Sierra Jamir: Realizing Roots

For Sierra Jamir ’14, art is the constant that has remained with her through the six times her family has moved.

Since the age of three, Jamir has been drawing almost every day. As a child, she often drew cartoons with her father.

“In elementary school, I made comic books every week. I made a whole series once, with ten books, ten pages each, in third grade. It was something I was always strong in, something I always knew how to do,” said Jamir.

“At Andover, I was pretty involved in my first two years. I was the head cartoonist for _The Phillipian_. I also participated in ‘Backtracks’ and ‘Out of the Blue.’”

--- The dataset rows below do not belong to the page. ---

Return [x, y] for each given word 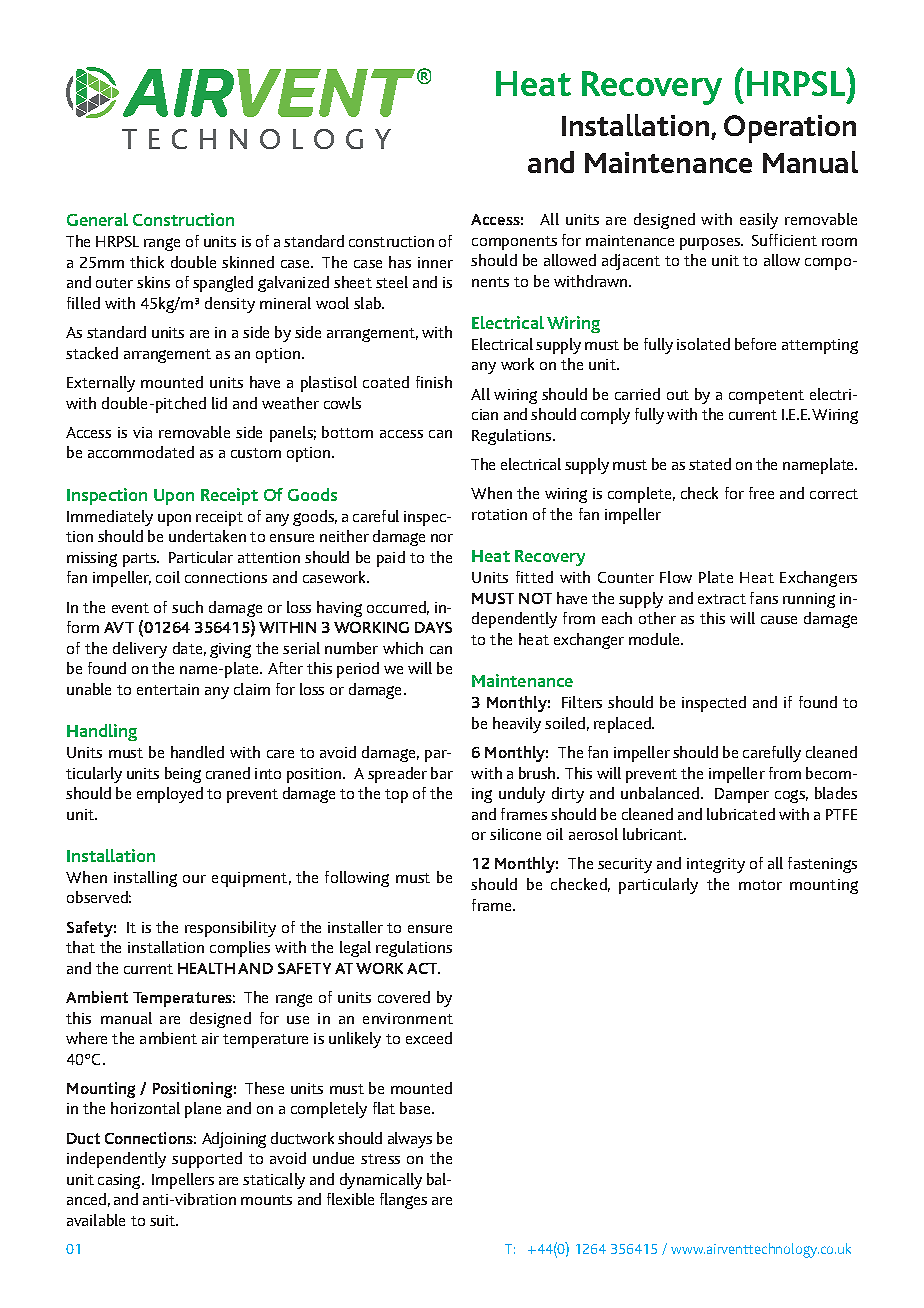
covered [404, 997]
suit [164, 1220]
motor [760, 885]
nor [442, 538]
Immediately [110, 518]
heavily [517, 725]
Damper [742, 795]
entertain [168, 689]
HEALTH [206, 968]
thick [147, 262]
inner [435, 262]
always [410, 1140]
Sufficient [784, 240]
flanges [403, 1201]
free [761, 493]
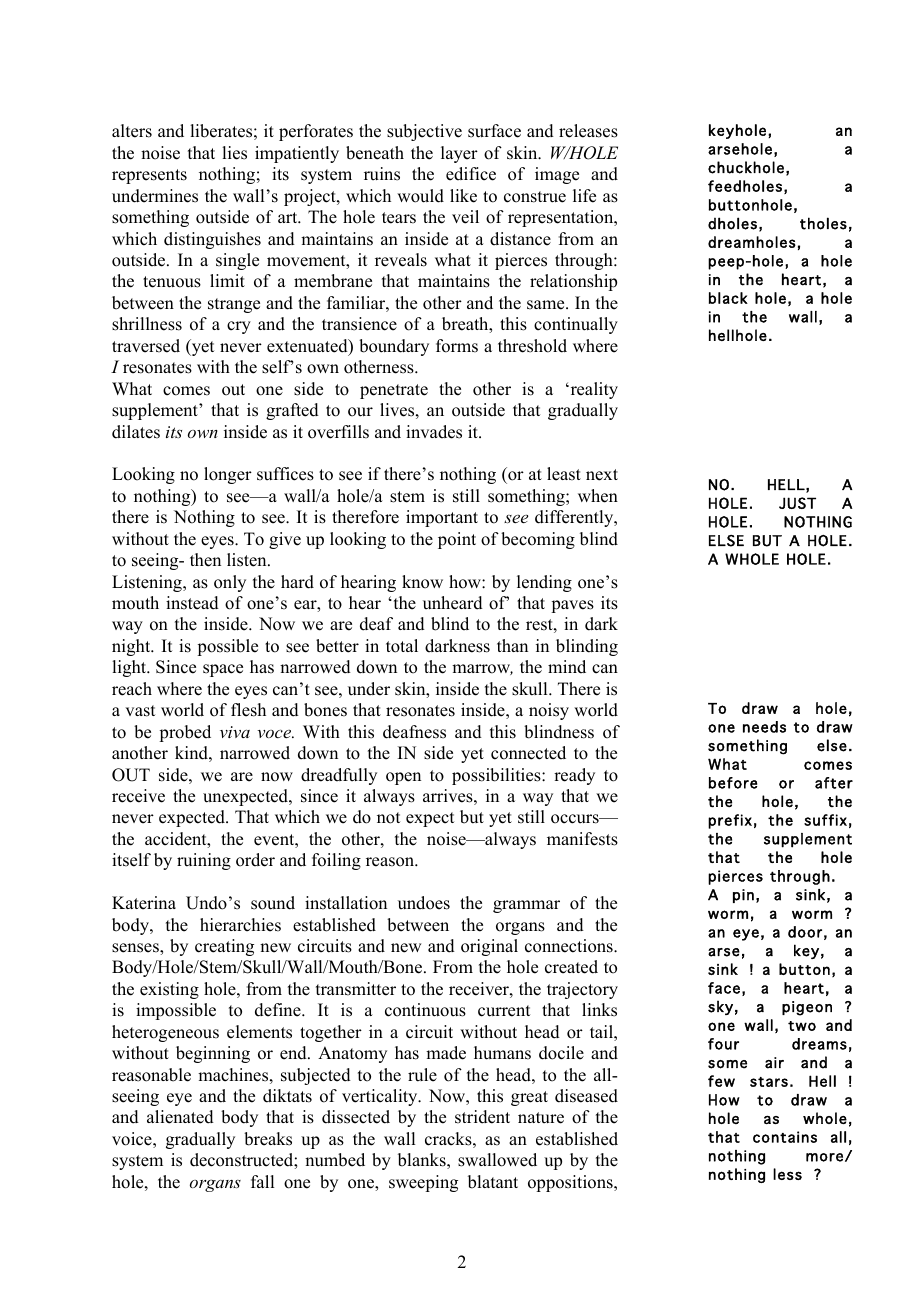 The width and height of the screenshot is (924, 1308). I want to click on releases, so click(588, 131).
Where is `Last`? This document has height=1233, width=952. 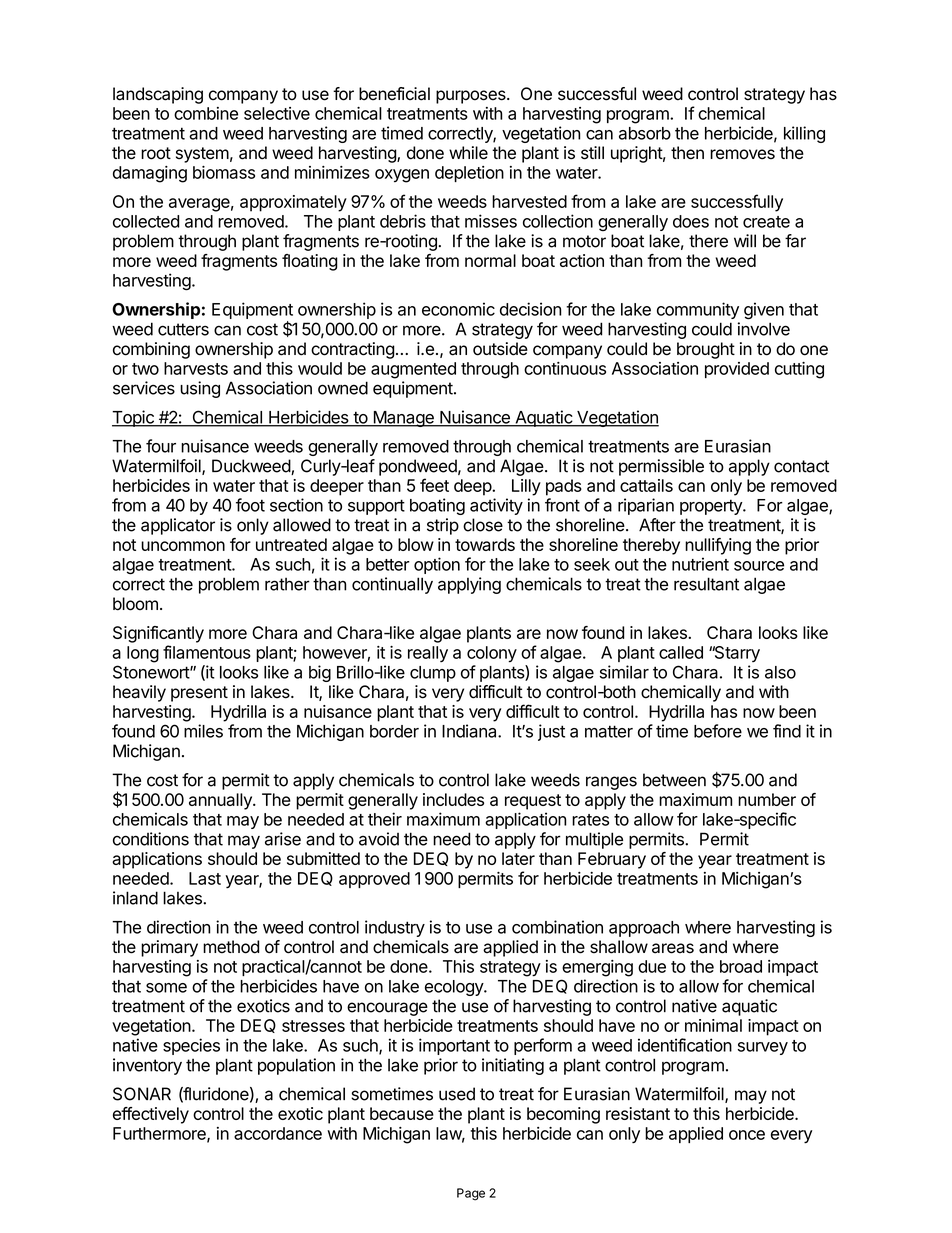
Last is located at coordinates (205, 878).
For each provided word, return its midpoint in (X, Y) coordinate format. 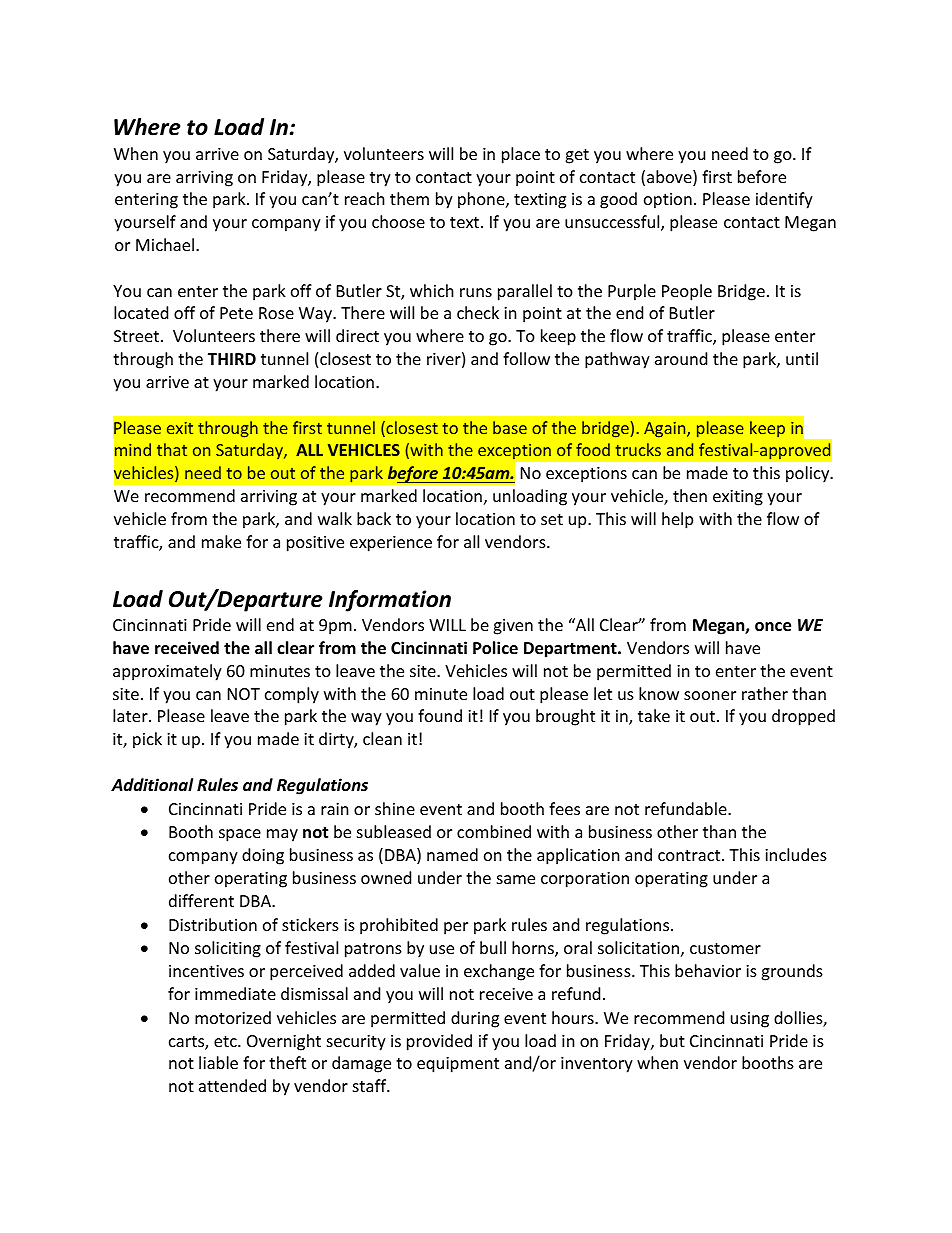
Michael (165, 244)
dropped (803, 717)
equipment (458, 1065)
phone (482, 200)
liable (218, 1062)
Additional (152, 784)
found (440, 715)
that (172, 449)
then (690, 495)
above (670, 178)
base (510, 427)
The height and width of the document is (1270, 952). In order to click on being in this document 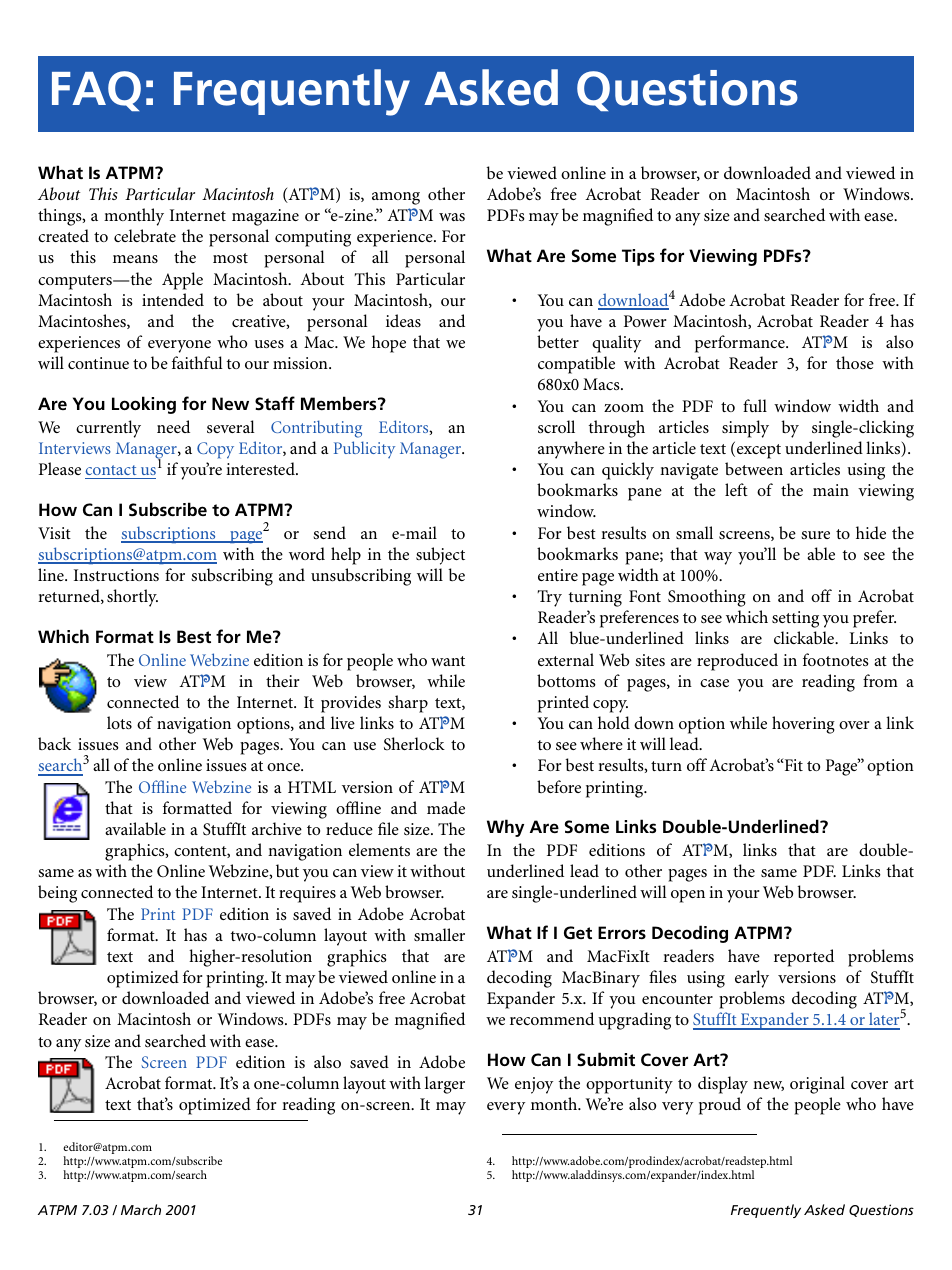, I will do `click(57, 894)`.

Jamir’s involvement in artistic opportunities on campus has shaped her as a person throughout her time at Andover. Through “Backtracks,” she was able to be creative and imaginative with her work and enjoyed the freedom the magazine provided. When she worked on “Out of the Blue,” however, there were constraints, and she had to be more systematic, find common themes and make sure that her illustrations didn’t overpower the writing.

Working with Therese Zemlin, Instructor in Art, in Art 500 was instrumental in expanding Jamir’s artistic vision.

“She taught me installation, where the environment is your canvas. There are many options and choices. We worked in the [Cochran Bird Sanctuary], and it was definitely different than painting on an actual canvas,” said Jamir.

One of Jamir’s most enriching artistic experiences was making t-shirts and a website for a Filipino school when she took part in a community service project during her Upper spring.

“My family and I decided to support the indigenous Filipinos, the Aetas, before we went to the Philippines last summer with our Filipino orchestra (known as Iskwelahang Pilipino of Boston or simply IP)… During one day of our musical tour across the Philippines, we performed for them, planted trees, read books and toured their school. Before we embarked on our journey, I designed their website ‘The Aeta Project,’ a t-shirt, which was handed out to every Aeta and IP student, and banners for the event. We hope to use these designs to promote our organization in the future. We’re in the process of registering this into a non-profit organization,” said Jamir in an email to The Phillipian.

“I definitely think art has shaped me as a person. I have become more open to other cultures and forms of art. I am part of the Filipino group, and I am involved in my culture. I try to mix my heritage with modern art, and this has taught me the importance of creativity,” continued Jamir.

Despite Jamir’s love for art, she does not intend to pursue it as her main focus.

“It probably won’t be a part of my main work, because I am interested mostly in cultural studies, but if anyone ever needs a banner or help creating and designing a website, I will be happy to do it,” said Jamir.